1.  Access SPSS  (For help, see SPSS Help)
2.  Retrieve the file Employee data.sav ( look under c: program files/ spss/employee data.sav).  It provides data on 474 employees of a particular company.  If you have trouble finding the data, just  employeedata.xls and open into SPSS -- remember to tell SPSS that it is an Excel file.
(Note:  you can see descriptions of the variables by pointing at the variable labels in the top row or by clicking on "Variable View" at the bottom of the spreadsheet).
2.  Use Transform>Compute to create a new variable (Totexp) as is the sum of Jobtime and Prevexp.
3.  Generate a histogram, boxplot, and stem-and-leaf plot for Current Salary (Salary) and Total Experience (Totexp) by clicking Analyze>Descriptive Statistics> Explore.  Place Salary and Totexp in the "Dependent List" box.  Under the "Display" selections, choose "Plots".  Next, click on the "Plots" button (between Statistics and Options) and select "Histogram" along with Boxplot and stem-and-leaf which should already by selected.
4.  In the output window, change the title from  Explore to  Graphs for Salary and Experience and print your output.


PART II
Depending on the first letter of your surname, go to the website of the statistical software vendor listed.  Briefly describe at list 1 product offered and at least 1 examples of application of one of the products.

A-D    SPSS (SPSS, Inc., www.spss.com)
E-H    SAS (SAS Institute, Inc., www.sas.com)
I-M    STATA (Stata Corporation, www.stata.com)
T-V    EVIEWS (Quantitative Micro Software, www.eviews.com).


Week 2 Assignment 
Understanding Descriptive Statistics & Simple Tests

1.  In Excel, open the file (restaurantstocks.xls -- Chapter 2) on the data CD with the Klibanoff book.  The file contains monthly stock returns (1984-1994) for five restaurant stocks (measured as % above over below the Treasury Bill interest rate).  Follow the instructions for #6 on page 62 to complete parts a-f.  Instead of doing all 5 stocks, pick just two.  (On part (a), go ahead and compute all descriptive statistics;  Name the output table and format it for easy reading).  Print your output.  Write (print) answers to the questions next to your output.

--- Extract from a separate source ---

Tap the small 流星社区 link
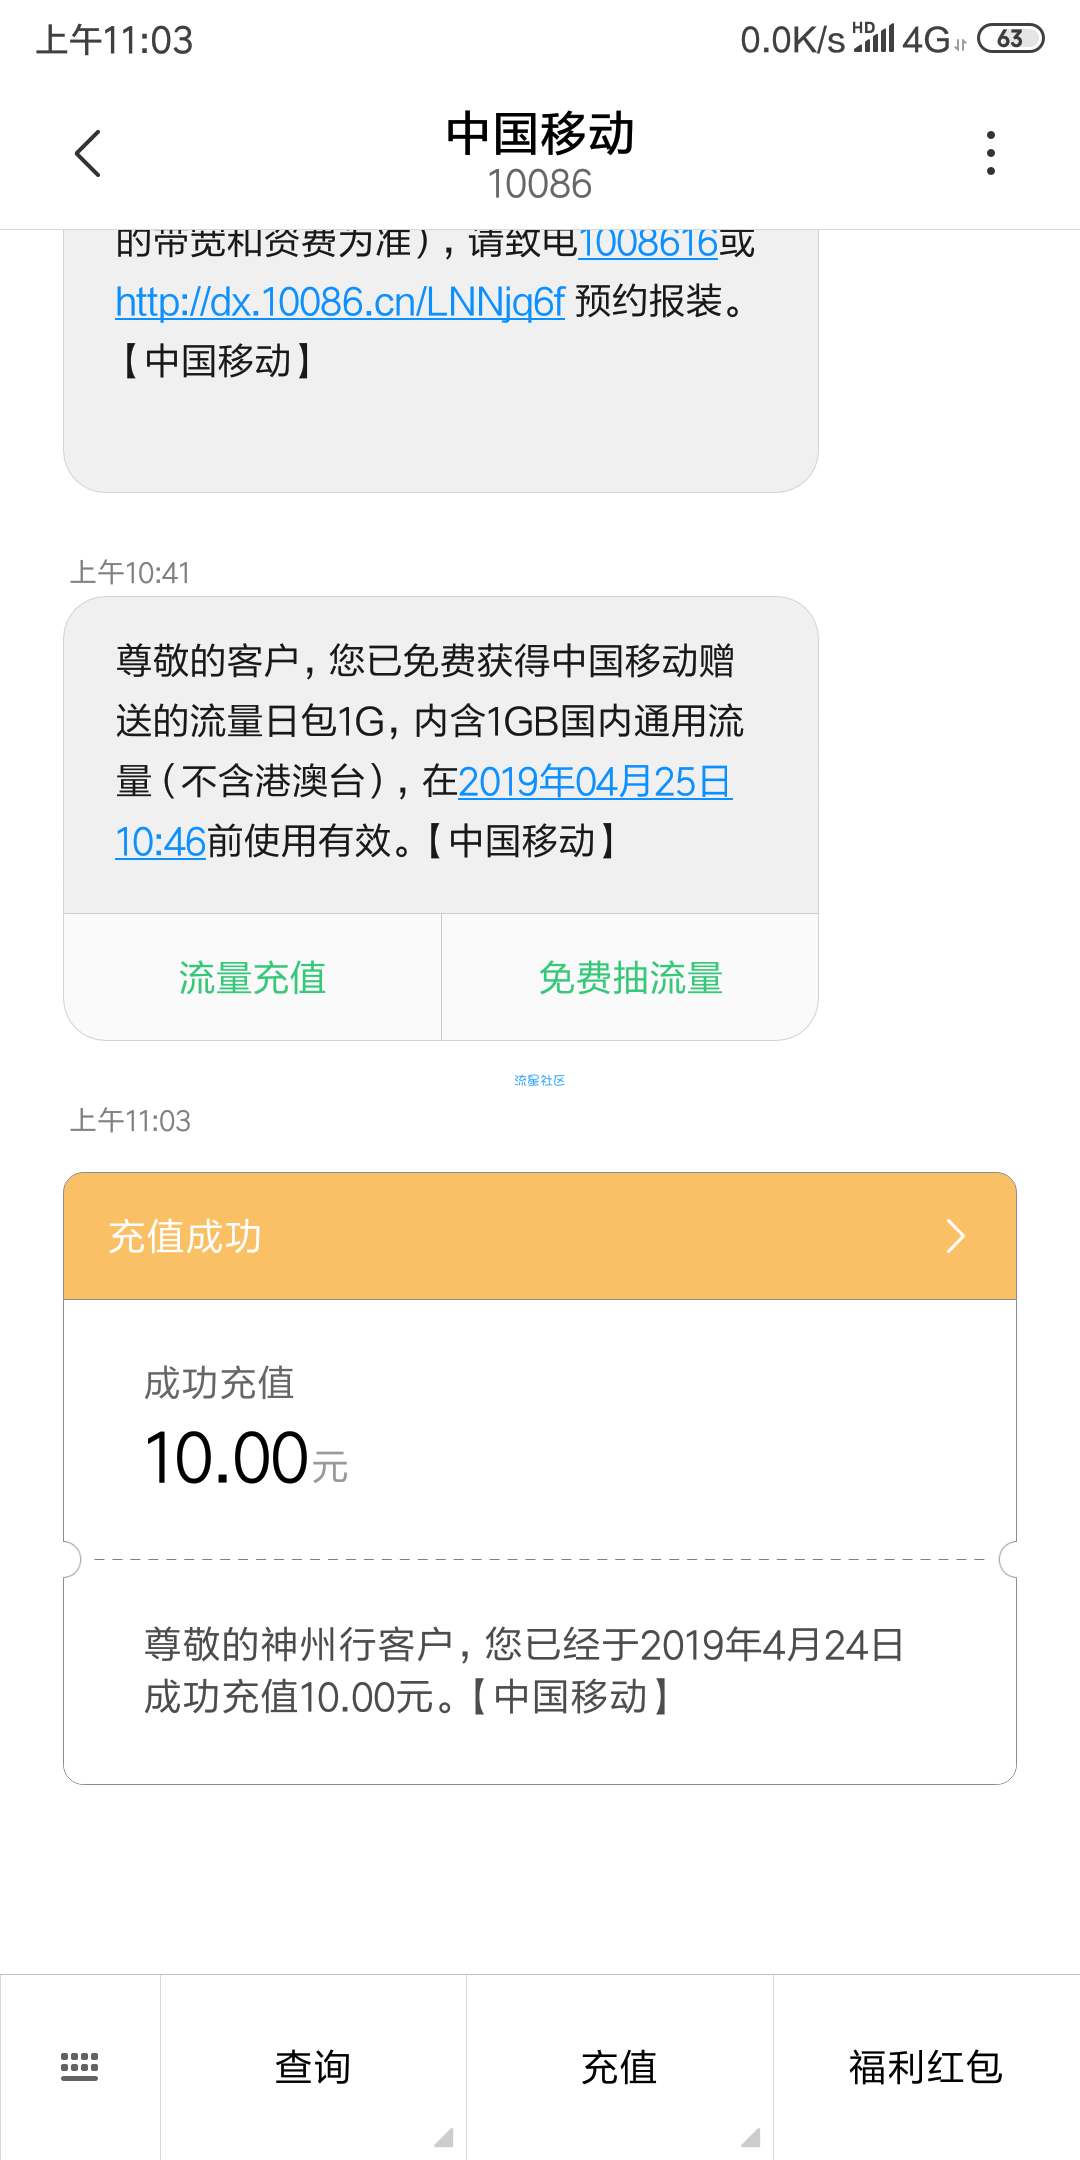The image size is (1080, 2160). click(540, 1080)
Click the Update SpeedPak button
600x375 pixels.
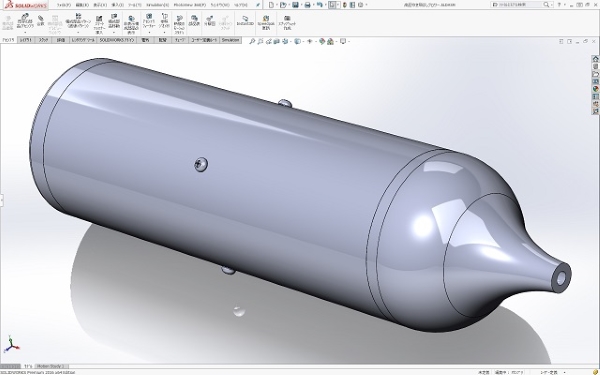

2. Open the same file into SPSS (remember, change file type to .xls).  (Click "Variable View" and change the number of decimals places to 2). 
    a. Create a variable (Split) equal to 0 for the first 66 observations and equal to 1 for observations 67-132. 
    b. Compute descriptive statistics for Dairy Queen and Wendy's for the first half and second half of the observations  using Analyze>Descriptives>Explore.  Put the new variable in the "Factor List" box.
        Select the button for "Statistics" (only).
   c.  Test for whether the means for the first and second half of the observations for DQ and Wendy's are the same using Analyze>Compare Means>Independent Samples t-test.  Use the split variable
          as the "Grouping Variable" 
    d.  Print the output. 
            d1. On your output, write down the difference in means for both stocks between the first and second parts of the time period.
            d2. On your output, write down the statistic that tests whether the first half and second half are equal.  What does it show?


Week 3 Assignment
Making Application of Basic Statistical Concepts

1.  Open Excel and compute probabilities for the following situations:
a.  Suppose that accounting errors due to erroneous data entry have a 1% (0.01)  probability on any given entry.  Also, suppose that  data entry errors are a binomial variable (error or no error).  Compute the likelihood of zero errors given 150 entries.
(In Excel, highlight cell A1, click the fx icon on tool bar; select “Function Category” = statistical; “Function name = BINOMDIST;  fill in the following values in the blanks. Number_s = 0, Trials = 150, Probability_s = 0.01, Cumulative = True.

b. Suppose that the average amount of time that customers are kept on hold by AOL customer support is 8 minutes with a standard deviation of 1.5 minutes.  If wait time is normally distributed, calculate the probability of waiting less than 10 minutes.
(In Excel, highlight cell A3, click click fx icon on tool bar; select “Function Category” = statistical; “Function name = NORMDIST;  fill in the following values in the blanks. X = 10, Mean = 8, Standard_Dev = 1.5, Cumulative = True.

c.  Print the Excel Spreadsheet. 

2.  Open Hotchoc.sav into SPSS. 
a.  Test whether the mean of the afternoon samples is equal to 140
b.  Test whether the mean of the afternoon samples is equal to the mean of the morning samples
c.  Compute the standard deviation of each afternoon sample as we did in class for the morning samples
d.  Produce  X-Bar and std. dev. charts for the afternoon temperature samples
 e.  Print the output.  On your output, provide an answer to (a) and (b) and reasons for these answers.  Also, assess whether the the afternoon temp samples are "in control."  List the steps you considered in arriving at your decision. 


Week 4 Assignment
(This assignment should be typed, single-spaced and no more than 3 pages in length).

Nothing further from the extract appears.